The oldest surviving building in the village is the Church of England parish church of All Saints, a building in English Decorated and Perpendicular architectural styles of the 13th to 15th centuries. The Norman font is all that remains of an earlier church: William Bassett appears as the patron of rector Thomas in the last decades of the 12th century. A chantry was established by Ralph de Basset in 1376 and its chapel forms the present north aisle. At one time the church windows had the Basset coat of arms and devices in glass, but those of the chancel window were removed in 1788, and only a fragment now remains. At this time a stone coffin, probably of one of the Bassetts, was opened and re-interred.

The Wesleyans built their first church in Sapcote in 1805. This was a successful and active congregation. The Sapcote Wesleyan Band of Hope, a Temperance group in the Hinckley circuit, was flourishing in 1880 with some 65 members. In 1902 a square stone-built church was erected. The stone was quarried by the men of the church and they made such a good job of it that the church remains as one of the best buildings in Sapcote. It opened in 1905 and is a fine example of the Arts and Crafts period.

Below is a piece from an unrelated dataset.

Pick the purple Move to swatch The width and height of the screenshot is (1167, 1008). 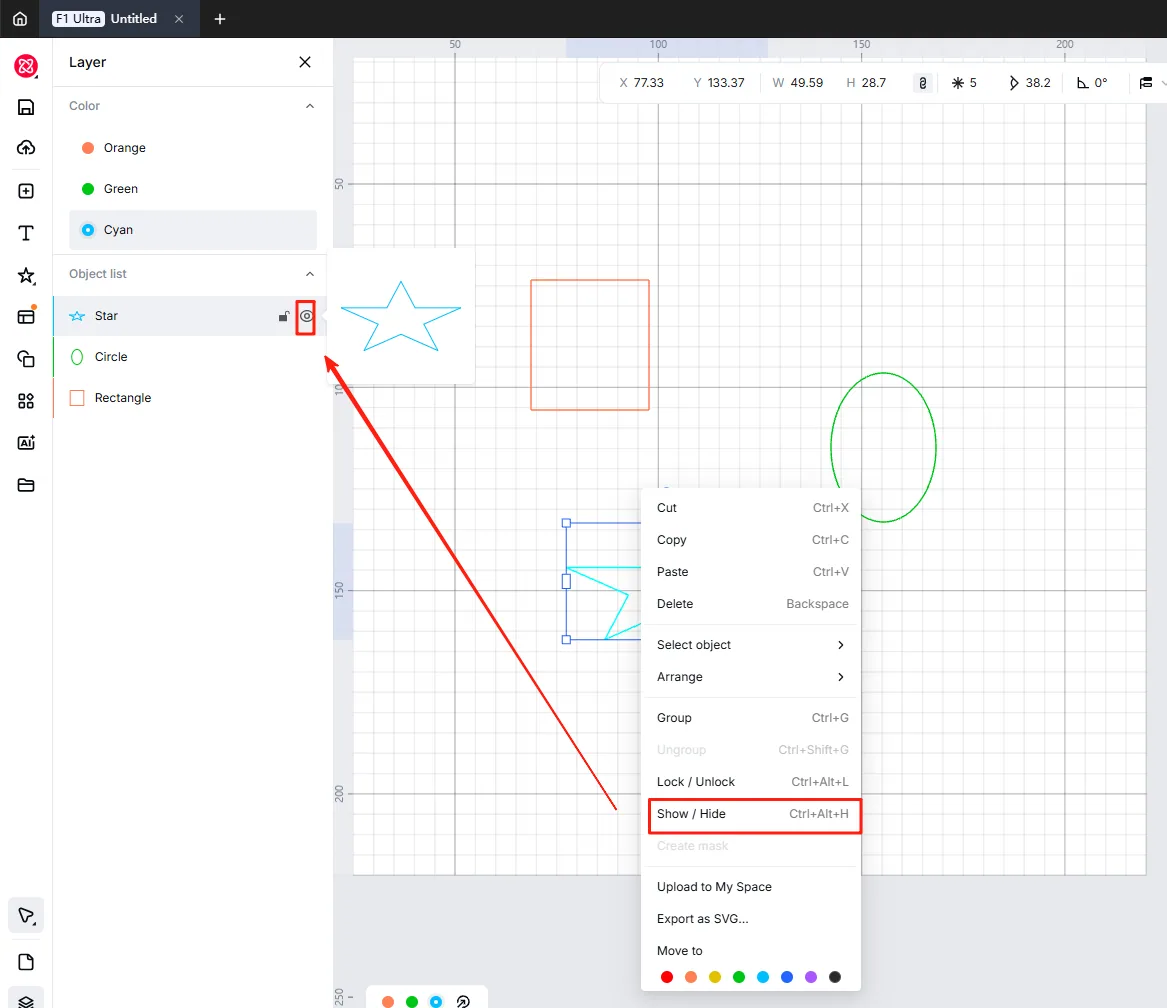pos(811,977)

In 1806 a bath house was built by John Frewen-Turner over the so-called Golden Well in Stanton Road, in an attempt to establish a spa at Sapcote. In the building were cold and warm baths, and treatment was given for nervous, rheumatic and scrofulous complaints. The building cost around £600: the beneficial effects of the waters were much approved by Robert Chessher of Hinckley, and Prime Ministers George Canning and the Duke of Wellington visited the baths.

Other historical buildings include several thatched cottages, Park Farm (a timber-framed house dated 1683 in Stanton Road), the Old School in Leicester Road which was built in 1819, and the Revd. Stanley Burrough's Almshouses in Cooke's Lane, erected by Thomas Frewen in 1847 in Tudor revival style. (Stanley Burrough was Rector of Sapcote from 1779 to 1807).

==People==
Robert Bickersteth, later Bishop of Ripon, for some years was curate to his father as Rector at Sapcote. The life of the village is recorded in various memoirs.

For many years Sapcote was home to the actor Bill Maynard, familiar to the television-viewing public as Selwyn Froggitt and as Claude Greengrass in Heartbeat. Maynard had the initial idea for Oh No It's Selwyn Froggitt, wishing to create a sitcom based around the members of the working men's club in his home village. He later said "every character came from that club". Maynard modelled his lead character on Peter Wright, who often exclaimed "magic!" with his thumbs up and ordered "a pint of cooking and a bag of nuts", both of which would become catchphrases of Maynard's character. Maynard later commented "you couldn't dream up a character like Selwyn. In fact, I played him down."